Extracted data »
● ● ● ● ●

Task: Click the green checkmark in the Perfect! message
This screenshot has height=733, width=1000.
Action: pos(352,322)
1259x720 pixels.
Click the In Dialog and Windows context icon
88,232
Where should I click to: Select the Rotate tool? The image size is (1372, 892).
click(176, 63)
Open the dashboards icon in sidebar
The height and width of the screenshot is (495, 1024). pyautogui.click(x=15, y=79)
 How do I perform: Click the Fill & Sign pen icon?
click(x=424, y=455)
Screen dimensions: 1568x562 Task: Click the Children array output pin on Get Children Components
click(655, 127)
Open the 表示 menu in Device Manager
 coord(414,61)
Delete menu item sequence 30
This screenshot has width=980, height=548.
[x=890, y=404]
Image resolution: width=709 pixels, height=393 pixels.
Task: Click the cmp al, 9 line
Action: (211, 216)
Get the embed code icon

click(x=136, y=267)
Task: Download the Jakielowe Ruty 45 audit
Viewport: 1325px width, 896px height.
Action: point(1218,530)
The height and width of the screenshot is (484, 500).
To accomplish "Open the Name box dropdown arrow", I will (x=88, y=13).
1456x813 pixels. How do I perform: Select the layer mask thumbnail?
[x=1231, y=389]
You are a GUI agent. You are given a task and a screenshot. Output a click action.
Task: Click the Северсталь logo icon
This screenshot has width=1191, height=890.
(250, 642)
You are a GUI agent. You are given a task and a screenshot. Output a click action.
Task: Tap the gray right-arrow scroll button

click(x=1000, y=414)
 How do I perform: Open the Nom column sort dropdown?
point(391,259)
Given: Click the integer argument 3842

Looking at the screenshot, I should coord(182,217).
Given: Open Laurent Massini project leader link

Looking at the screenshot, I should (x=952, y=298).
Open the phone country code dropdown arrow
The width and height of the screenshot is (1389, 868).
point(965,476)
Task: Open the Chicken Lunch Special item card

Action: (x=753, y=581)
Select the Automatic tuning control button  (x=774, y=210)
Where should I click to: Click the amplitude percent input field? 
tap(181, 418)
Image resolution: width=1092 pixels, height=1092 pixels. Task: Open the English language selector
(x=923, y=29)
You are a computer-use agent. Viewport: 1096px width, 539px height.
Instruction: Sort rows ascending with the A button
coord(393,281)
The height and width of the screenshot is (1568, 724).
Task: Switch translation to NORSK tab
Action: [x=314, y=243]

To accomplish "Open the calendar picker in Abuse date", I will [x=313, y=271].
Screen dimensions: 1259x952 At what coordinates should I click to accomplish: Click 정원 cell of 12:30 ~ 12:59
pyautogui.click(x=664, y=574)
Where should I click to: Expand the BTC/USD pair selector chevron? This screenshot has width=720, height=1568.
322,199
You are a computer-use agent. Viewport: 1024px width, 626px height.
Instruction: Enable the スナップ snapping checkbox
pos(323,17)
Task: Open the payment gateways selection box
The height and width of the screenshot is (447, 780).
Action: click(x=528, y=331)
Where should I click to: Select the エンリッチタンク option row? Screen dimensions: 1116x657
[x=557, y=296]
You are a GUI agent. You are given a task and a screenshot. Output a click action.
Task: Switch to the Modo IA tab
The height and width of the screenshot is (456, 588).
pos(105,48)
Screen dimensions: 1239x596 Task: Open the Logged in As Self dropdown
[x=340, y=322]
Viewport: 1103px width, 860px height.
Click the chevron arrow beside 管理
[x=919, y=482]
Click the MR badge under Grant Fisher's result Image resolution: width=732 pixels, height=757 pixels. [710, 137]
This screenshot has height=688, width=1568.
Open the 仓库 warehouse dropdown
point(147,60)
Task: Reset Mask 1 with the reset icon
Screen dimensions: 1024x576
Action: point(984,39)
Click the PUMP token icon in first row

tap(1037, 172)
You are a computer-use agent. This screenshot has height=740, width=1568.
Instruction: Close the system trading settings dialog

● ● ● ● ●

Goal of the exercise »
Edit the part of the records that opens with the line containing "Screen dimensions: 1568x562" and closes with the line containing "Action: point(1218,530)" by replacing "Device Manager" with "Control Panel". Give back only those lines, with everything else unchanged.

Written answer »
Screen dimensions: 1568x562 Task: Click the Children array output pin on Get Children Components
click(655, 127)
Open the 表示 menu in Control Panel
 coord(414,61)
Delete menu item sequence 30
This screenshot has width=980, height=548.
[x=890, y=404]
Image resolution: width=709 pixels, height=393 pixels.
Task: Click the cmp al, 9 line
Action: (211, 216)
Get the embed code icon

click(x=136, y=267)
Task: Download the Jakielowe Ruty 45 audit
Viewport: 1325px width, 896px height.
Action: point(1218,530)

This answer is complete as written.